Cordier to TD Ameritrade: Why Option Strangles are a “fabulous way to create strong performance”

  1. Celine Mak Says:
    June 17, 2018 at 7:42 am

    When selling options, whether naked, strangle or other strategy, is there a way for me to calculate or assess the adequacy of the premium that I am collecting. U mentioned in the sell strangle 45P/90C on oil in May the premium was around $1,000-$1,100 credit.I checked the the trade on 14.6.18, a short strangle 45P/90C, expiration Dec 18 expiration, the combined premium to be collected was only $340.The underlying oil
    price was $66.80. The premium is a big difference from the premium that you mentioned.I am keen to learn whether there is some guideline for me to assess the adequacy of the premium before undertaking the trade.

    • Michael Gross Says:
      June 18, 2018 at 12:46 pm

      Dear Celine,

      Sometimes you get lucky! 🙂 The premium decay you mentioned took place fairly quickly. As oil prices were soaring, option premium in the oil markets inflated as the public poured into the options. As oil prices started to decline, the volatility flowed back out of the options, deflating the option premiums mentioned. We expected a successful trade. But profitability came faster than we expected. As far as selecting premium, we typically look for $600-$800 per options. As a self directed trader, you can probably accept a little less.

      I hope that helps.

      Regards,
      Michael

  2. So what’s a good metric that may tell us that a futures contract may not swing wildly as futures are known to do and ruin the position. I just saw a stock…RH move 41 points (36%) on an earnings beat. Historical volatility number didn’t offer much help.

    • Michael Gross Says:
      June 18, 2018 at 12:57 pm

      Tony,

      Thats too long an answer to provide in this forum. I recommend reading The Complete Guide to Option Selling, 3rd edition for the answer. What are you basing your statement “as futures are known to do?” Have you ever traded futures? I do know that they do not move off of earnings beats. They move off of supply demand fundamentals. There is no one “metric” that can tell you that a futures contract may not swing wildly. However, applying a specific set of supply demand fundamentals does a pretty good job of it. And selling options the right way can protect you from many kinds of such unexpected movement. Again, I suggest starting with the book (www.OptionSellers.com/book)

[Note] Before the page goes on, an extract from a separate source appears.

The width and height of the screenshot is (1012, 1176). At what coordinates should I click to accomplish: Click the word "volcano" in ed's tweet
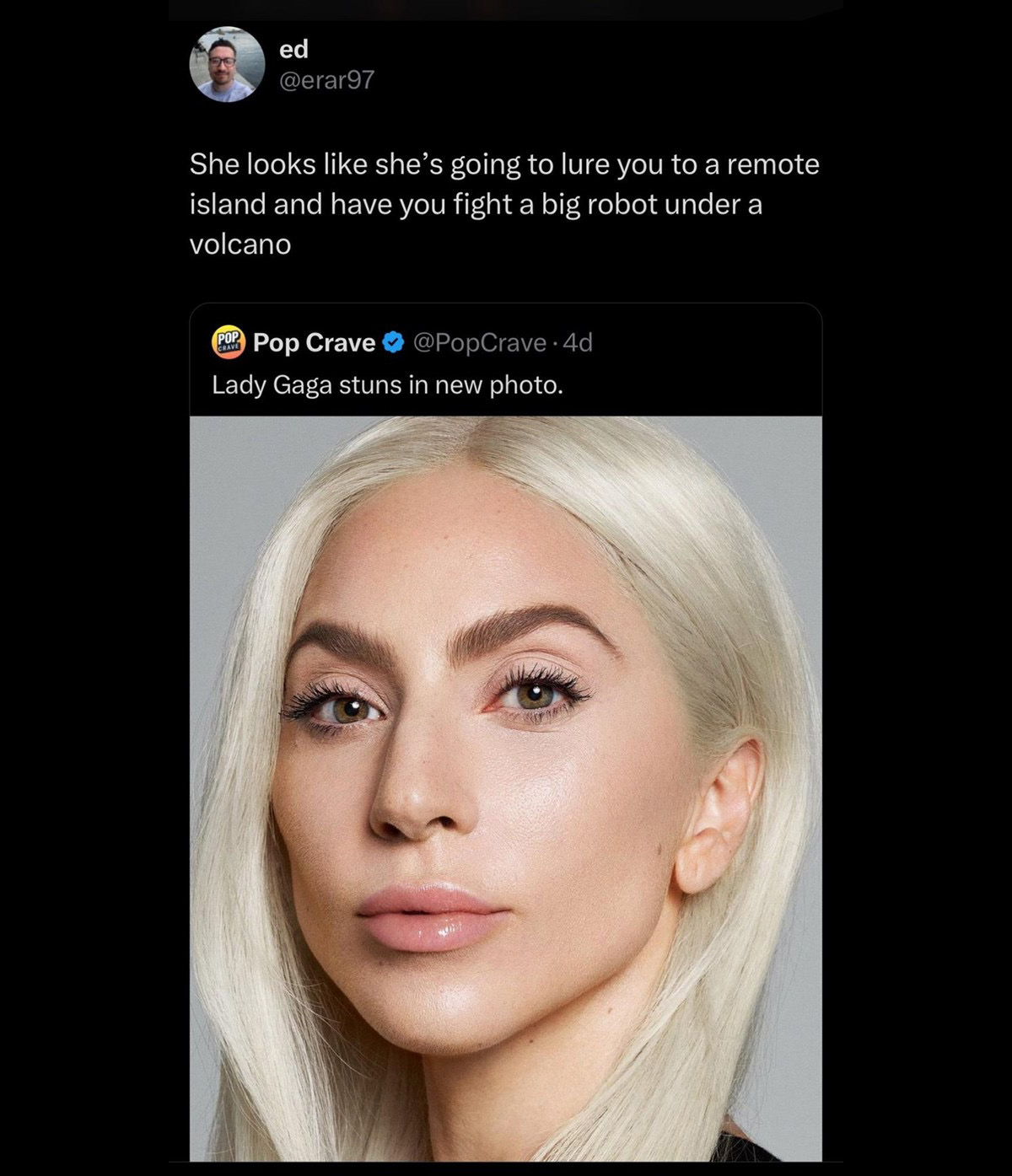240,244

      Thank you and good luck in your trading.

      Regards,
      Michael

  3. Celine Mak Says:
    June 13, 2018 at 9:27 am

    How far out in time are you targeting?

  4. Chris A. Says:
    June 12, 2018 at 5:27 pm

    Just curious, but what is the overall advantage (assuming most viewers/readers can’t actually afford to become clients) to promoting selling futures options to the general public?

    Looking at it in supply/demand terms, the more folks out there selling a particular strike, the lower the premium is going to be since demand is up and since there must be a buyer for every seller.

    What am I missing?

    • Michael Gross Says:
      June 13, 2018 at 1:46 pm

      Chris,

      See my response to Jon in the previous thread. Futures options are a huge playing field. There will always be buyers – banks, end users, hedgers and the general public. A few more informed investors coming on board isn’t going to change that. More liquidity just makes a bigger pie – and its better for everyone. In addition, its our mission to “spread the good word” to investors and hopefully, open their eyes to a better path to investing.